Quello che per anni è stato il mantra del PNE (non sono classifiche, pagelle o giudizi di merito sul singolo ospedale) sembra scricchiolare. In Italia si allarga sempre di più la forbice tra ospedali di eccellenza che offrono cure di qualità a rischiosità alta o molto alta e quelle che, al contrario, non brillano affatto sia in qualità che in volumi di prestazioni effettuate
In Italia si allarga sempre di più la forbice tra ospedali di eccellenza che offrono cure di qualità a rischiosità alta o molto alta e quelle che, al contrario, non brillano affatto sia in qualità che in volumi di prestazioni effettuate.

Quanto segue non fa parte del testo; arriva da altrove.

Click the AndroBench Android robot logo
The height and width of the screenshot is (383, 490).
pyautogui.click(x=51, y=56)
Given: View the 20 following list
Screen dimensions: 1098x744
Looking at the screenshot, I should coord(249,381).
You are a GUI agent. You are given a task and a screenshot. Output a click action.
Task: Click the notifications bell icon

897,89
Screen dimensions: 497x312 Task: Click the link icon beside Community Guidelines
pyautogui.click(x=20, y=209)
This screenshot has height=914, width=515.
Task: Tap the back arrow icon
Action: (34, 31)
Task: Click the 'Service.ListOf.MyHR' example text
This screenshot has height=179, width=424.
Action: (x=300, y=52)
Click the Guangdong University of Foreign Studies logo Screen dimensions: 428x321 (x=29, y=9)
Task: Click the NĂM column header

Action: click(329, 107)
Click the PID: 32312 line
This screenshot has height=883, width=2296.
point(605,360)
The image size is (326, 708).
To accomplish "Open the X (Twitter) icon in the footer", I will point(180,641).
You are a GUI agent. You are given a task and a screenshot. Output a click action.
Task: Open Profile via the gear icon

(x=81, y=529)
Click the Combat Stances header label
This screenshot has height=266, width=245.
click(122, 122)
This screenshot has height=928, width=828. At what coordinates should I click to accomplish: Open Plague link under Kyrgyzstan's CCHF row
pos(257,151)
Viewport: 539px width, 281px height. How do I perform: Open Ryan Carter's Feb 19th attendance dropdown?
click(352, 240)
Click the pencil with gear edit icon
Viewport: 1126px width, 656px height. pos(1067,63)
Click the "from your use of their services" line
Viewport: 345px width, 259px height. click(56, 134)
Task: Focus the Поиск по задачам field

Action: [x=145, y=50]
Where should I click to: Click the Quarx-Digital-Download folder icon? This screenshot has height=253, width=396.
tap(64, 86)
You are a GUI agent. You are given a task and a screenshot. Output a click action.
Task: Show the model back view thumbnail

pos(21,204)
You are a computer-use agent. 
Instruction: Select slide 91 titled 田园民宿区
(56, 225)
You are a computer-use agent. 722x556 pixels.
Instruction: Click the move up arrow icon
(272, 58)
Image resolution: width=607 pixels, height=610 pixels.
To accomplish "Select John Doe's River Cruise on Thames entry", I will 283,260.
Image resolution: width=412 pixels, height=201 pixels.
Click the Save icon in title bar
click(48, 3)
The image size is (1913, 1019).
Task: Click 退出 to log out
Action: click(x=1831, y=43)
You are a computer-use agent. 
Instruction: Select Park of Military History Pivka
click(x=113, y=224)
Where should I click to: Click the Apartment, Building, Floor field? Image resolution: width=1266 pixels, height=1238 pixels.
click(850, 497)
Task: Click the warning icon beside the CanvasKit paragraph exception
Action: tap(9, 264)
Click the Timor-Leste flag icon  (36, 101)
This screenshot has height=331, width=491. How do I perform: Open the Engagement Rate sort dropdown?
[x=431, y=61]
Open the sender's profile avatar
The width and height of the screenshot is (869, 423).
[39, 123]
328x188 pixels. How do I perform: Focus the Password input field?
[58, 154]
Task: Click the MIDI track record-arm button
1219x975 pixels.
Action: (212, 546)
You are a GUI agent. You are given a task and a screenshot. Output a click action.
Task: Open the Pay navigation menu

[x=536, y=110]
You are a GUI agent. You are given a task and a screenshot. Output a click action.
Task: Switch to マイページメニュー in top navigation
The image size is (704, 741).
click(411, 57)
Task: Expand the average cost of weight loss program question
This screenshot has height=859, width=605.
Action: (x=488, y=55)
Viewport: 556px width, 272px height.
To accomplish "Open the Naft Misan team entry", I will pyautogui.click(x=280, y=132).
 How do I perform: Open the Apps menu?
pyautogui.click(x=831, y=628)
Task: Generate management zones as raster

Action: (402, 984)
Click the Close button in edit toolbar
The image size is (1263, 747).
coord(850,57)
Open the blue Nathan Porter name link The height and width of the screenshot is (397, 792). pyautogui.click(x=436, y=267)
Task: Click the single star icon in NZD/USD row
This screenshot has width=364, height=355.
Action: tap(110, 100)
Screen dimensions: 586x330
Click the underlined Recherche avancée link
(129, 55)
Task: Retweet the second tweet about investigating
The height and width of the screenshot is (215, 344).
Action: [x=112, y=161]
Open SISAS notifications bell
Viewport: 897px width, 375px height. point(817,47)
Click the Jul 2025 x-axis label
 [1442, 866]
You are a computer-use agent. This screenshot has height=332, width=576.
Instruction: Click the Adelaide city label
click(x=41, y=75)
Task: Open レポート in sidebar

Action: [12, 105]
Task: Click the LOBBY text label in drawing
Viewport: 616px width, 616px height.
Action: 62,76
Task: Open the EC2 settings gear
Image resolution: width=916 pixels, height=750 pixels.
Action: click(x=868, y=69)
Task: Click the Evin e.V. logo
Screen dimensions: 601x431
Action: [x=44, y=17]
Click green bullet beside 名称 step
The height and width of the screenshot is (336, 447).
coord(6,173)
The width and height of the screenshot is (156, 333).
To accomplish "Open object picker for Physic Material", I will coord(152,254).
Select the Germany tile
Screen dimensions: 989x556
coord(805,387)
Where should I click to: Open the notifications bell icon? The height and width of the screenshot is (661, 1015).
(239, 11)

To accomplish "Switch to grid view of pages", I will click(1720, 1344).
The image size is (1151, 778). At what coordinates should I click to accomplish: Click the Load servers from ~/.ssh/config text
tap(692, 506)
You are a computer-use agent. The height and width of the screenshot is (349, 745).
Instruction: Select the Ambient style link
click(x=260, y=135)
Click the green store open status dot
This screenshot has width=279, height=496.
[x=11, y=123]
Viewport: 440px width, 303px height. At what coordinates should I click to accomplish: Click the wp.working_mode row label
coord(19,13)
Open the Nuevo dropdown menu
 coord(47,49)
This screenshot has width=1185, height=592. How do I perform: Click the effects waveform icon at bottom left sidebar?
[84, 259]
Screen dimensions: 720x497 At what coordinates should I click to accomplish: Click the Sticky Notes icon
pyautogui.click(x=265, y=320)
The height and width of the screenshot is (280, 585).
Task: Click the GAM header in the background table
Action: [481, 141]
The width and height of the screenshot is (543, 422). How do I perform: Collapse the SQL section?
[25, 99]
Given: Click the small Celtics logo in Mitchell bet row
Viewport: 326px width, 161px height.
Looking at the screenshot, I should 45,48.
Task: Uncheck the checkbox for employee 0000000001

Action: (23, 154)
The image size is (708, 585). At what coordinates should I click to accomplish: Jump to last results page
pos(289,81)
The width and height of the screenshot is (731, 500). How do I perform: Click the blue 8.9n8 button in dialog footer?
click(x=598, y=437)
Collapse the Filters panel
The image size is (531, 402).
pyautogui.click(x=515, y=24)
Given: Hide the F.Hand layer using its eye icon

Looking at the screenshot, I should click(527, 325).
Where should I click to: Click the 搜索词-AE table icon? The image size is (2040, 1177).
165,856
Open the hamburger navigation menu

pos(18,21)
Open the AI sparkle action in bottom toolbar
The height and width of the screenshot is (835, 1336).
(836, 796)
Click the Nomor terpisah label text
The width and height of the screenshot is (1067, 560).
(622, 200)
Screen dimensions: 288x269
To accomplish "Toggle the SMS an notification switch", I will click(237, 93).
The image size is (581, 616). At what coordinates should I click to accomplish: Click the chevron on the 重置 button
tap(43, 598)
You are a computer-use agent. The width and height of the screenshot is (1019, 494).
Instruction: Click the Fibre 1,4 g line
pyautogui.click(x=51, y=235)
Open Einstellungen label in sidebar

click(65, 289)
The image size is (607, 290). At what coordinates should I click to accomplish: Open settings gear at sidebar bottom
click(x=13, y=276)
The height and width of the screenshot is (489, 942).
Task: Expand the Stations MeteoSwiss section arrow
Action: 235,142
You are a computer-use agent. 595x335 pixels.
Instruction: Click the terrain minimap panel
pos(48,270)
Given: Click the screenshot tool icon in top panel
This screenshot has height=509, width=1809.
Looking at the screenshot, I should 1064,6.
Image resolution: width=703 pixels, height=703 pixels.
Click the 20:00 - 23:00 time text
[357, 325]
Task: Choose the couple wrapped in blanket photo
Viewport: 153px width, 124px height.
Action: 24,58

Il numero degli ospedali con livelli di eccellenza, in almeno il 50% dell’attività svolta, sono cresciuti del 3% rispetto al 2021 e in selezionate aree specialistiche. Ma accanto a queste strutture ci sono invece ospedali da evitare.
E le differenze a livello regionale non sono più quelle alle quali siamo stati abituati: i “buoni” e i “cattivi” sono tanto al Nord quanto a Centro e al Sud. Ma non solo, le difformità posso esserci all’interno delle regioni stesse e così il cittadino, pur rimanendo nel suo territorio rischia di avere cure molto differenti per qualità a seconda della struttura scelta. E spesso può capitare che all’interno di un ospedale convivano reparti di eccellenza e altri che invece non decollano
A scattare la fotografia dell’assistenza in Italia è l’Agenas, l’Agenzia per i servizi sanitari regionali che ha presentato i risultati dell’Edizione 2023 del Programma nazionale esiti (Pne).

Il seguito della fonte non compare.